WHAT YOU NEED TO DO: Every line from the line containing "The height and width of the screenshot is (975, 1575)." through the final line of the data is to be printed exactly; no other line is to appear.

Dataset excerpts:
------------------------------------------------------------

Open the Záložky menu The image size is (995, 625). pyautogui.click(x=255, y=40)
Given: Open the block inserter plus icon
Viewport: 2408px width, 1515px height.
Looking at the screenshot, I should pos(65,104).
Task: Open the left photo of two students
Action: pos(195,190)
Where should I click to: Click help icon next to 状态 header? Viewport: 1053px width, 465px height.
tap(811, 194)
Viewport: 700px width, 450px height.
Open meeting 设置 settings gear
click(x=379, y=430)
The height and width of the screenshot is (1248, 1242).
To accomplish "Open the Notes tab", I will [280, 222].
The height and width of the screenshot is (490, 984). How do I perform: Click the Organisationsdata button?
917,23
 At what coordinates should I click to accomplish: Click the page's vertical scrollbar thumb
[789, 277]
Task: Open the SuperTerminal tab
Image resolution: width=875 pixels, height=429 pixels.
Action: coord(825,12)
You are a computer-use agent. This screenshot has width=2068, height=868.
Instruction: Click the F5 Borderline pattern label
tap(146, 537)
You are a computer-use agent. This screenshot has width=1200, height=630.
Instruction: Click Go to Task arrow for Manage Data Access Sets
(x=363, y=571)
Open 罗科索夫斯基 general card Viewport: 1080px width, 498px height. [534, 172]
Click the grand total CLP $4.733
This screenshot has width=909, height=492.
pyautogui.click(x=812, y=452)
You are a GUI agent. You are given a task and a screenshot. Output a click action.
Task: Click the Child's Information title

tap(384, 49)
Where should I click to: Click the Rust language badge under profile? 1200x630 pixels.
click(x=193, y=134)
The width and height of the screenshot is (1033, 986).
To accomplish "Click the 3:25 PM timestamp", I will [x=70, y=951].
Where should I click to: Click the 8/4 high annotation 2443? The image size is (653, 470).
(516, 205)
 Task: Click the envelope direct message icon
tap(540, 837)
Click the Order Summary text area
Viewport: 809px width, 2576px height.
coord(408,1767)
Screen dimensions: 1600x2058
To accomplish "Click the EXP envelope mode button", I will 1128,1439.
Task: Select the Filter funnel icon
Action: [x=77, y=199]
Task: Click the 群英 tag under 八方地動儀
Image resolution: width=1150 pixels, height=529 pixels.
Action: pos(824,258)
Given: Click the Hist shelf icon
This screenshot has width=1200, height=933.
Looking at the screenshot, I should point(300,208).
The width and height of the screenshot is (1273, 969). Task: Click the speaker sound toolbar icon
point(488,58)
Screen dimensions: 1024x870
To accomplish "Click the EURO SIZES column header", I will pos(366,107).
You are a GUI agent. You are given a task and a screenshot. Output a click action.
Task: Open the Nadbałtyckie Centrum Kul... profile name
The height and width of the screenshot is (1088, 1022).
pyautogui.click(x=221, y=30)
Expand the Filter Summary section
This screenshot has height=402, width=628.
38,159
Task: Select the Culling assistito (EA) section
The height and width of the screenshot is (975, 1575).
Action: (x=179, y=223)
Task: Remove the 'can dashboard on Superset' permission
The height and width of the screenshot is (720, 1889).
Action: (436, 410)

------------------------------------------------------------

EXERCISE ANSWER:
The height and width of the screenshot is (975, 1575).
Action: (x=179, y=223)
Task: Remove the 'can dashboard on Superset' permission
The height and width of the screenshot is (720, 1889).
Action: (436, 410)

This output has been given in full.